January 17, 1995
The headline said: FATHER OFFICIATES AT THE WEDDING OF HIS SON’S KILLER.
According to the news item, Rev. Walter Everett forgave the man who murdered his son. The younger Everett was shot after a misunderstanding and physical struggle. His death was another senseless tragedy.
In the mind of the murderer, the forgiveness from his victim’s father must seem even more senseless. He says he does not fully understand how or why this father could do it. After what he had done, revenge and hatred seem far more natural. But it was good news.
Everett’s wife could not understand her husband either. How could he forgive their son’s killer? She was so distressed that, after 34 years of marriage, she walked out.
I’ve occasionally struggled to forgive people who have wronged me. In one situation, I was willing to do it and even offered it, but the other person seemed to have no desire to be forgiven or even admit wrong had been done. Up until that time, I believed forgiveness was complete only if it was received. I also thought forgiveness would restore broken relationships. However, the other person did not want restoration and even met my attempt with further betrayal and hurt. It seemed clear forgiveness would not change anything. Why then should I forgive? Even though the Bible says I must do it, it did not make sense.

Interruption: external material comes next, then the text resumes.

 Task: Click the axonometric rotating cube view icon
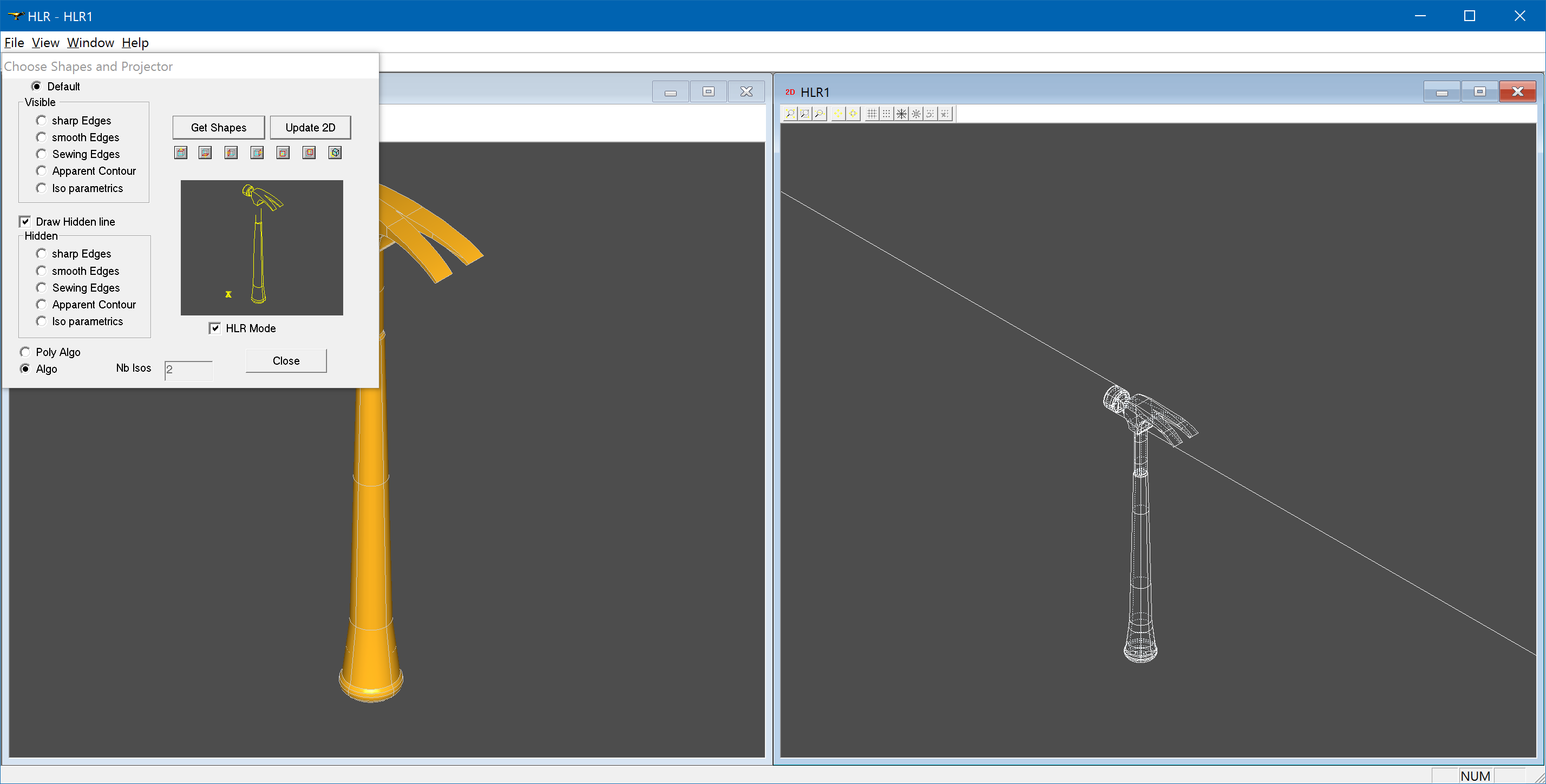pyautogui.click(x=335, y=153)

Then I read from Isaiah 48 God’s words to His people: “For my name’s sake will I defer mine anger... For mine own sake, even for mine own sake, will I do it: for how should my name be polluted? and I will not give my glory unto another.”

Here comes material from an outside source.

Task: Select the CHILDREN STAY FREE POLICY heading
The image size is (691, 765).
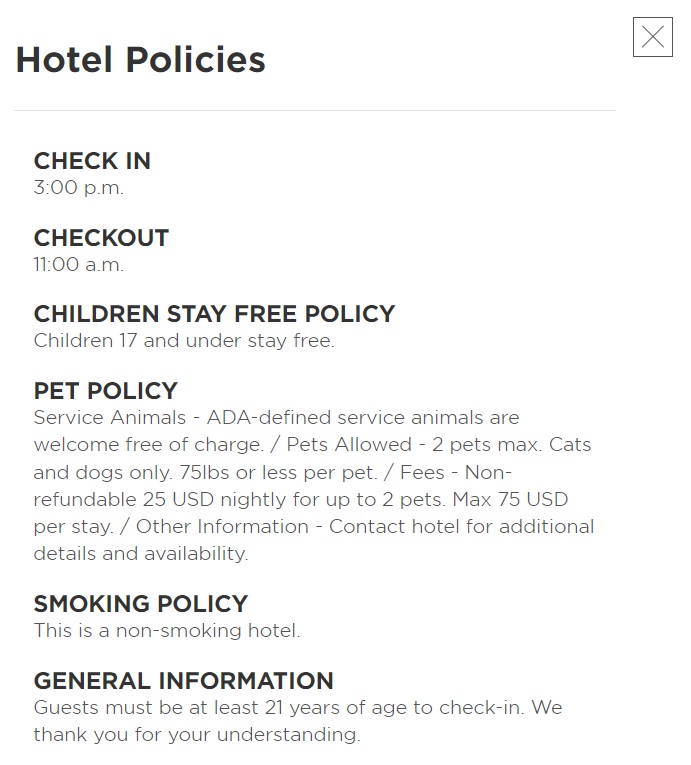Action: (x=214, y=314)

From this I learned another aspect of forgiveness important to my own situation. God Himself forgives because it is not like God to be unforgiving. His very nature is to be compassionate, kind and generous. If people are not willing to receive His kindness, it becomes a blotch on their name, not on God’s character.
Forgiveness, in this one case particularly, was for me. As a child of God, my Father did not want me to hold unforgiveness in my heart. It would be foreign to godliness and contrary to the Christlikeness to which He has called me. The person who hurt me may never receive my offer, but by forgiving that person, I am acting as God intends.

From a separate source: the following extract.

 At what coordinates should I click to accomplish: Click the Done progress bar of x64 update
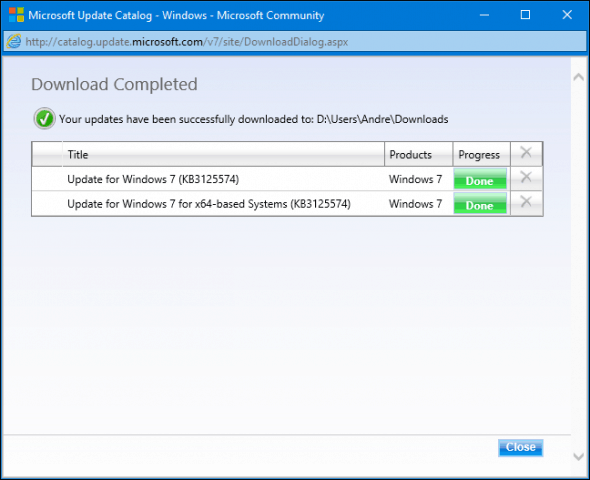(480, 203)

When I did it, I was set free from anger, from the nagging desire for revenge, and therefore from all possibility of bitterness. My own spirit became soft and settled. My relationship with God grew sweeter. Clearly, forgiveness is profitable for me.
The Psalmist prayed, “For the sake of your name, O LORD, forgive my iniquity, though it is great” and “Help us, O God our Savior, for the glory of your name; deliver us and forgive our sins for your name’s sake.”
Asking for forgiveness on the basis of God’s name and His character is clarified further when we consider His forgiveness. His Son was also murdered by people who misunderstood His actions and struggled with accepting His claims. Crucifying the sinless Jesus was a brutal and totally senseless act. Yet, by that act, God was able to forgive not only those who killed His Son, but all sinners and all sins ever committed by every person. His forgiveness brings restoration between sinful people (who accept it) and a Holy God.
Does that make sense? Without faith, it is illogical. God dying on a cross so He could forgive us? That is senseless — but it is also good news!